» **Records supplied**
((

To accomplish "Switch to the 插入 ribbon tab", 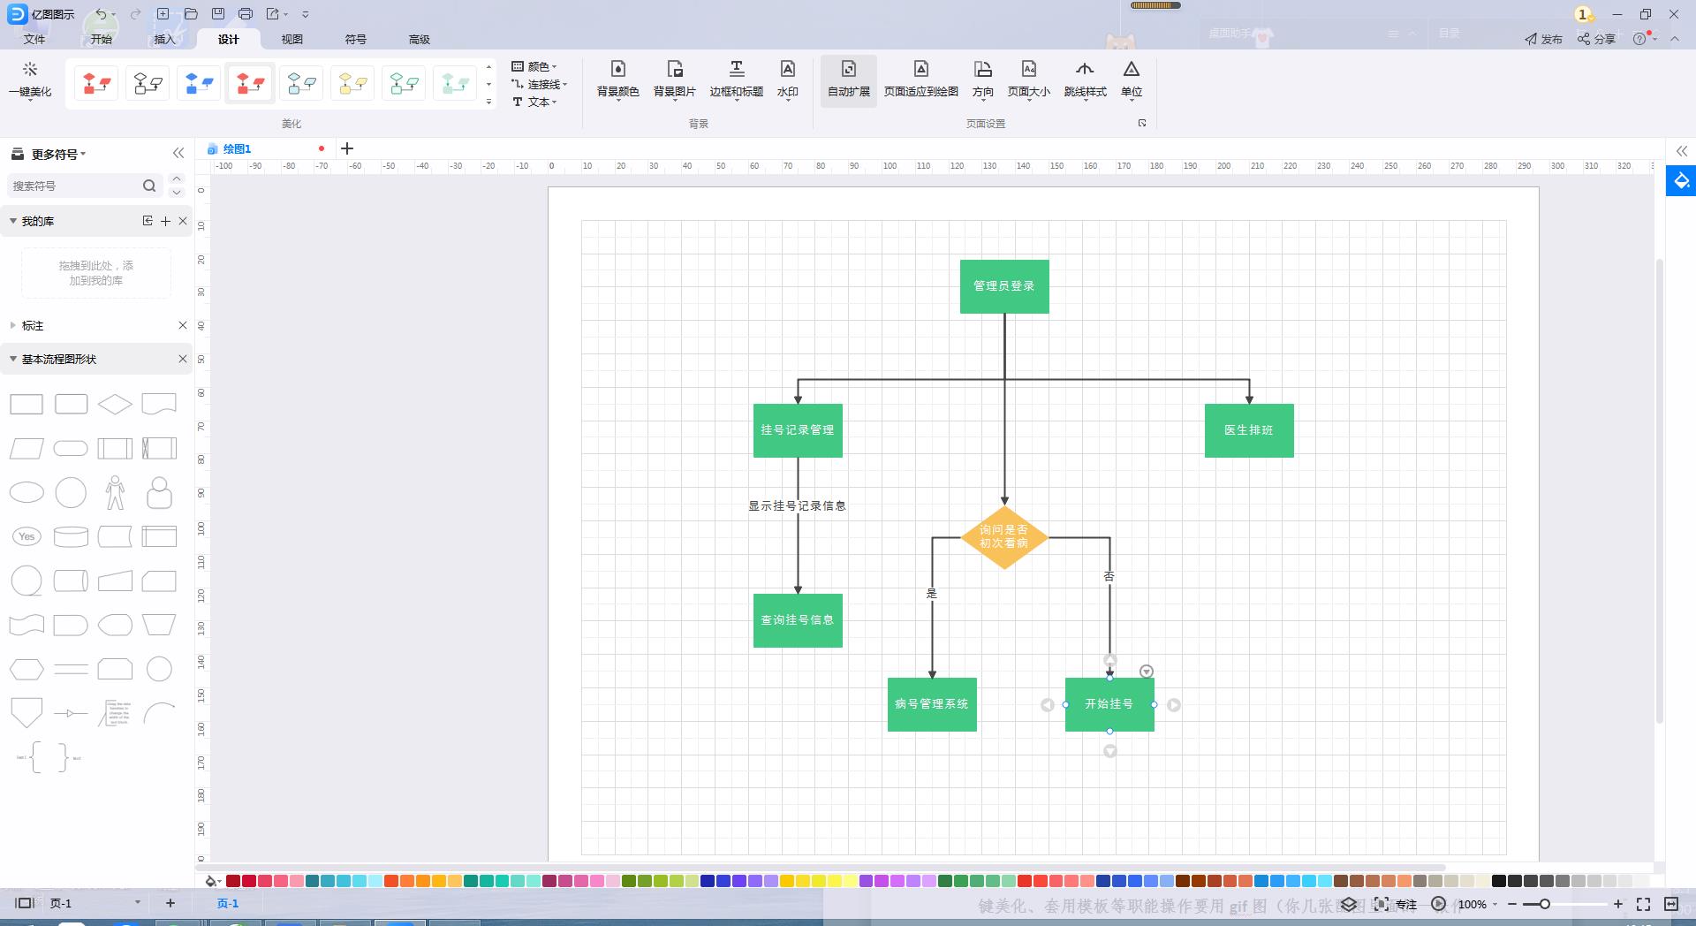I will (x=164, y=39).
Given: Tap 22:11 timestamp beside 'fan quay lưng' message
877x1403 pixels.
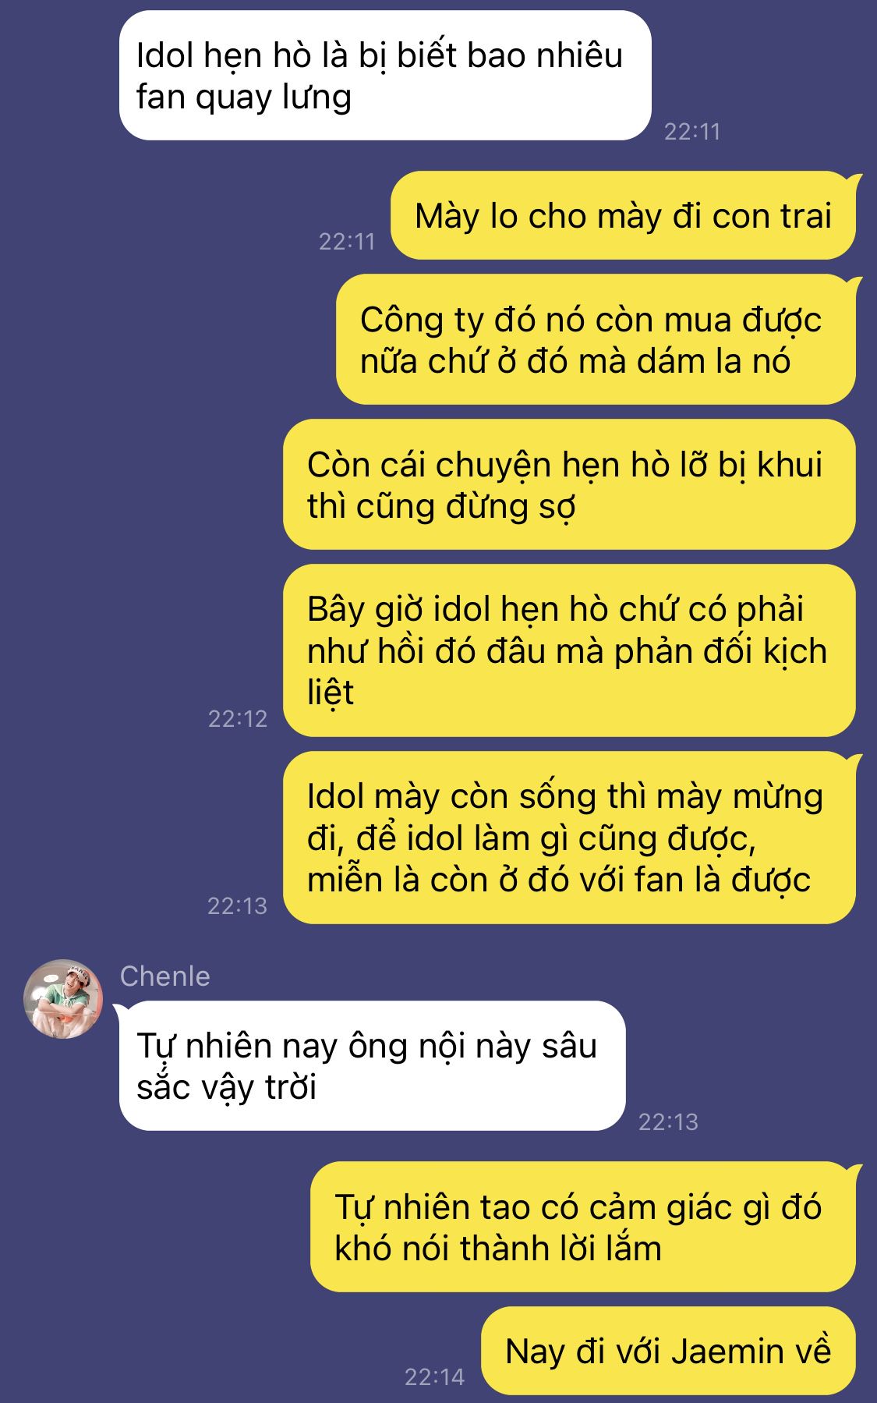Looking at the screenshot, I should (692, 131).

))
((

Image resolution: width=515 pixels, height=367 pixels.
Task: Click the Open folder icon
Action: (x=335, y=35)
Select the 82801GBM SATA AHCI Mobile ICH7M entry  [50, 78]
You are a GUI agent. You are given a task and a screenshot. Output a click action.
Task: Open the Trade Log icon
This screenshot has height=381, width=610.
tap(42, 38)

))
((

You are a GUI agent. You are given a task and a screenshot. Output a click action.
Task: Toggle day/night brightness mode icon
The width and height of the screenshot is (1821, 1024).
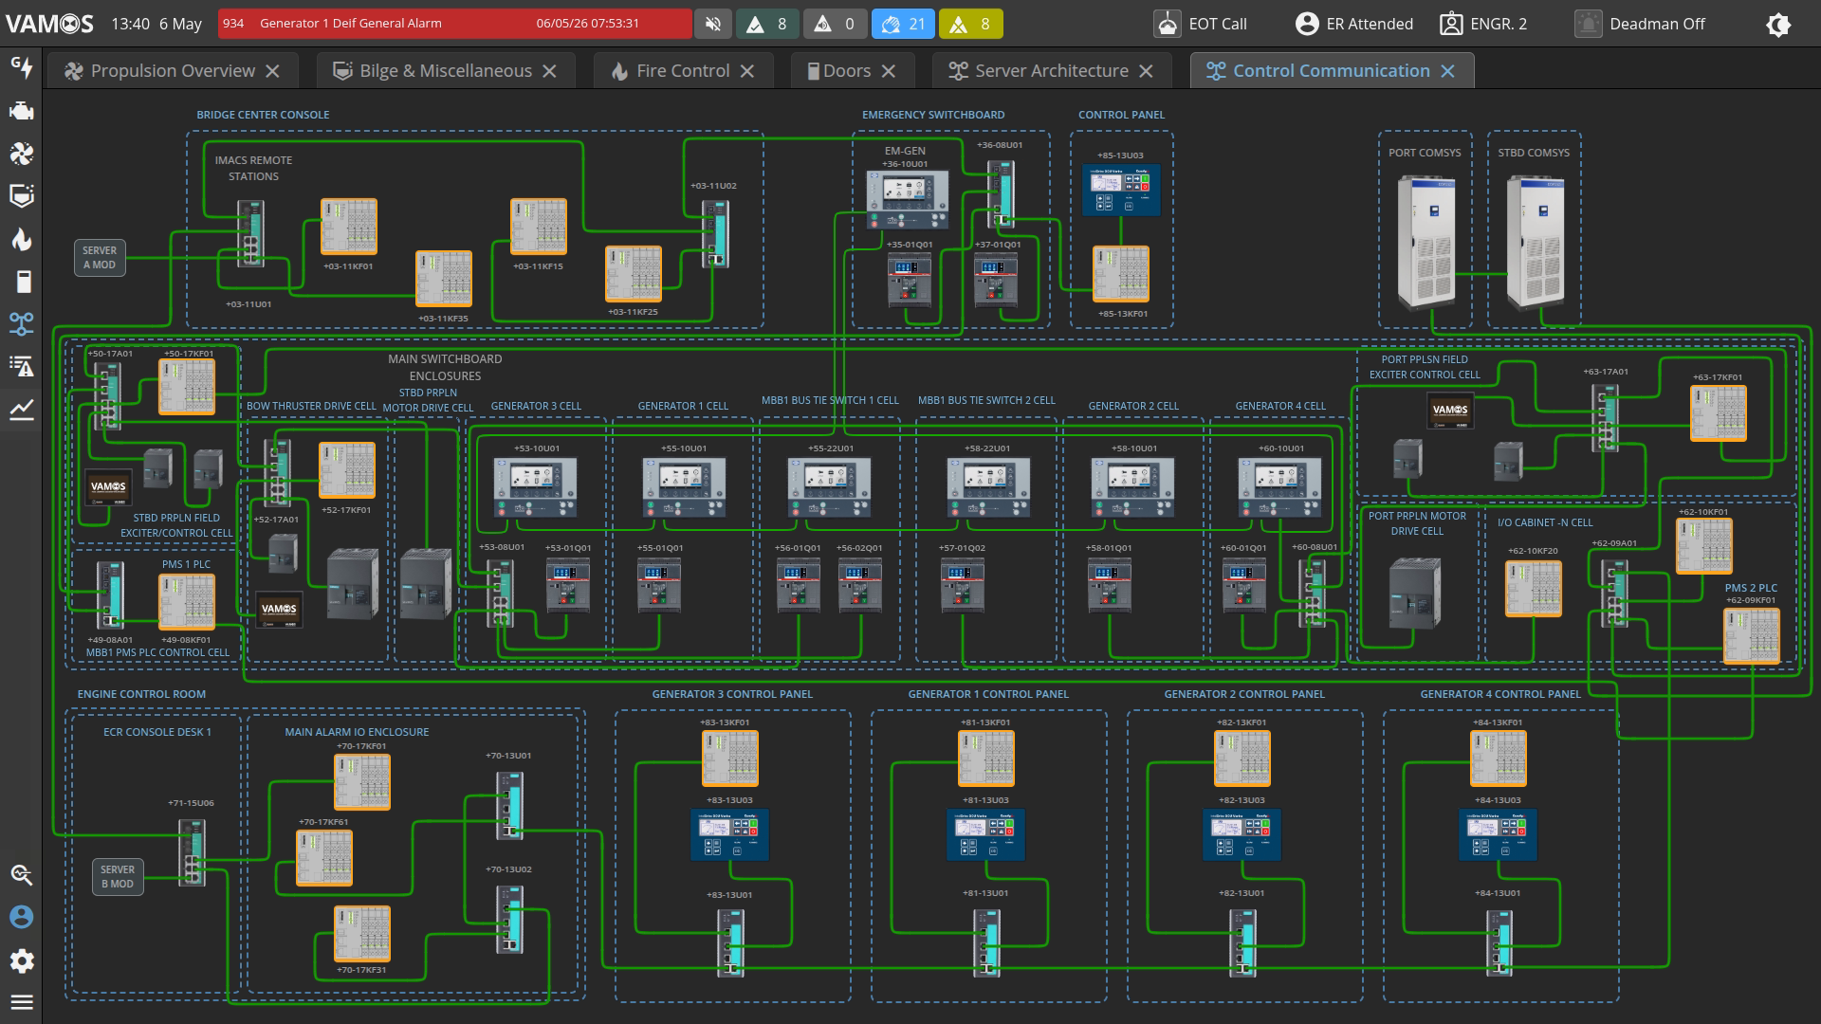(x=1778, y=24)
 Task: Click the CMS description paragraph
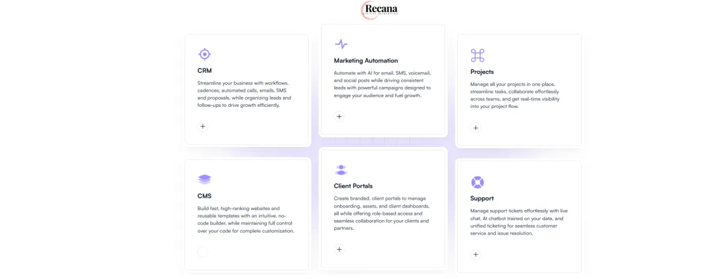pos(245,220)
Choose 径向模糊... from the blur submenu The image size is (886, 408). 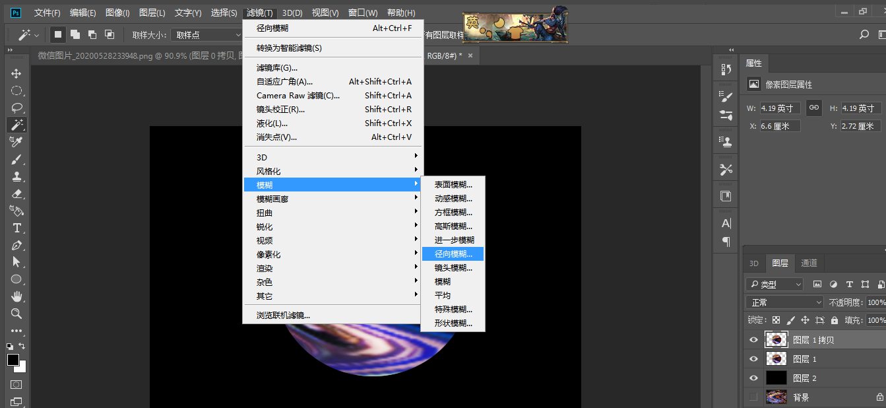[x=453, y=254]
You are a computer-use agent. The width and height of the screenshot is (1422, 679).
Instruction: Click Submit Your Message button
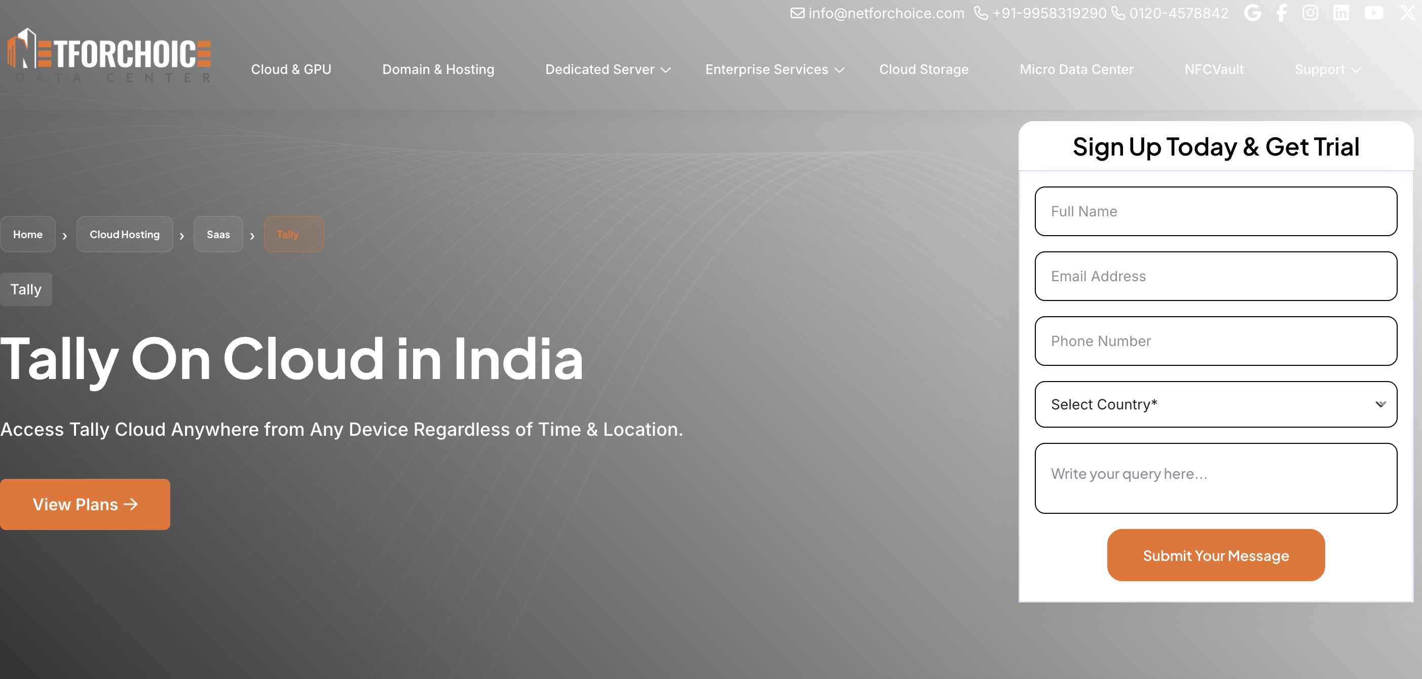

))

» **Given instruction**
Show each line of the data above that contains the string "height", copied in full. Matching is case-sensitive.

» **The answer**
Image resolution: width=515 pixels, height=367 pixels.
This screenshot has height=381, width=610.
The width and height of the screenshot is (1821, 1024).
You are a computer-use agent. The width and height of the screenshot is (1422, 679).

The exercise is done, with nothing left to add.